= Goal =
Reproduce the items below exactly as they stand, from the line that contains "Select the Reports icon in sidebar" through the line that contains "Click the 修改时间", with both ends included and no other lines.

= Given data =
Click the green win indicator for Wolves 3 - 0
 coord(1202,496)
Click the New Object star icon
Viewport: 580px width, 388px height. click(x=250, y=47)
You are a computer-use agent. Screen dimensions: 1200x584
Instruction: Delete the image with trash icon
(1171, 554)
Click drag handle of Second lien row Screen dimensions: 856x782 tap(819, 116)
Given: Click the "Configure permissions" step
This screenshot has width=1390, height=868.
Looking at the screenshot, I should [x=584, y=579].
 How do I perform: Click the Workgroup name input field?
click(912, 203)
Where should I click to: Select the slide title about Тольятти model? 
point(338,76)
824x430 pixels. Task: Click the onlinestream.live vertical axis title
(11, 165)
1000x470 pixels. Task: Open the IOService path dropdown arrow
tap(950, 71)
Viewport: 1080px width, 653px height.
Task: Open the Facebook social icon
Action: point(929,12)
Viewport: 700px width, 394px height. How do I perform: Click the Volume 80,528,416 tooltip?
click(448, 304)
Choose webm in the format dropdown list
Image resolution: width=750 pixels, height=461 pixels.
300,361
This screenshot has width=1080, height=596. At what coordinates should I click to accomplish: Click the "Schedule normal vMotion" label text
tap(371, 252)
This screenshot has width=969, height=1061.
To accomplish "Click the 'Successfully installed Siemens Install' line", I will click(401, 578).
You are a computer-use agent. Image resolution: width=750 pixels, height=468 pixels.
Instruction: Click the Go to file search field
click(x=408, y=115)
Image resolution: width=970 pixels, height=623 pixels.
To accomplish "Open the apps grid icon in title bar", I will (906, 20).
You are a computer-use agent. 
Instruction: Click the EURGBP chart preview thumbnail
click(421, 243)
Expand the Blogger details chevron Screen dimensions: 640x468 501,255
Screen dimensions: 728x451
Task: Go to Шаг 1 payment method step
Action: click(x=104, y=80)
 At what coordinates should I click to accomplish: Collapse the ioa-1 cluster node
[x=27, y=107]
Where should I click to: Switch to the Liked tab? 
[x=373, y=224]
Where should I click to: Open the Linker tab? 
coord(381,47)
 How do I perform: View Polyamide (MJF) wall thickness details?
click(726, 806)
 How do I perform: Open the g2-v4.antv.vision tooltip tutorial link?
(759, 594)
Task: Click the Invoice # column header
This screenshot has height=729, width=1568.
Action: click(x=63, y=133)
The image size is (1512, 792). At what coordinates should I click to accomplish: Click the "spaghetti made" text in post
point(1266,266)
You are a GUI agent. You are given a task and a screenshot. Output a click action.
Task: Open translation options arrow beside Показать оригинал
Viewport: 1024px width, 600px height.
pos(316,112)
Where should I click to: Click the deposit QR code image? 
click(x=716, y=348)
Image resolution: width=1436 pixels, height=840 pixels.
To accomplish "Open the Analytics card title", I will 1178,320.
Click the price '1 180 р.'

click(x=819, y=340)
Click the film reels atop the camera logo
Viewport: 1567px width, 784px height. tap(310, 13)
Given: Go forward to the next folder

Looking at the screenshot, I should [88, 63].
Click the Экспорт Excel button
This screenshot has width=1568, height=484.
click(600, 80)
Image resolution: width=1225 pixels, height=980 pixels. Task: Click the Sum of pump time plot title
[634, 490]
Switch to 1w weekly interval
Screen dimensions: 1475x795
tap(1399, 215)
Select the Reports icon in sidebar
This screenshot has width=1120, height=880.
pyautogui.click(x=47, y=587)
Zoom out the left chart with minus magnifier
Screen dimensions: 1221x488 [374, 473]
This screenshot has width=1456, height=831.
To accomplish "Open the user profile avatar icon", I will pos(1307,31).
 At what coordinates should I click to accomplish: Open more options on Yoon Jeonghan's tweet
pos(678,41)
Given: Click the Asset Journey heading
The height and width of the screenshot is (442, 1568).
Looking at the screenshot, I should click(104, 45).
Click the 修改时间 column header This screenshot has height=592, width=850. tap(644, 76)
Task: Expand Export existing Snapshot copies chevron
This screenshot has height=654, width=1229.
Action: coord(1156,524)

= Answer to this problem =
Select the Reports icon in sidebar
This screenshot has width=1120, height=880.
pyautogui.click(x=47, y=587)
Zoom out the left chart with minus magnifier
Screen dimensions: 1221x488 [374, 473]
This screenshot has width=1456, height=831.
To accomplish "Open the user profile avatar icon", I will pos(1307,31).
 At what coordinates should I click to accomplish: Open more options on Yoon Jeonghan's tweet
pos(678,41)
Given: Click the Asset Journey heading
The height and width of the screenshot is (442, 1568).
Looking at the screenshot, I should click(104, 45).
Click the 修改时间 column header This screenshot has height=592, width=850. tap(644, 76)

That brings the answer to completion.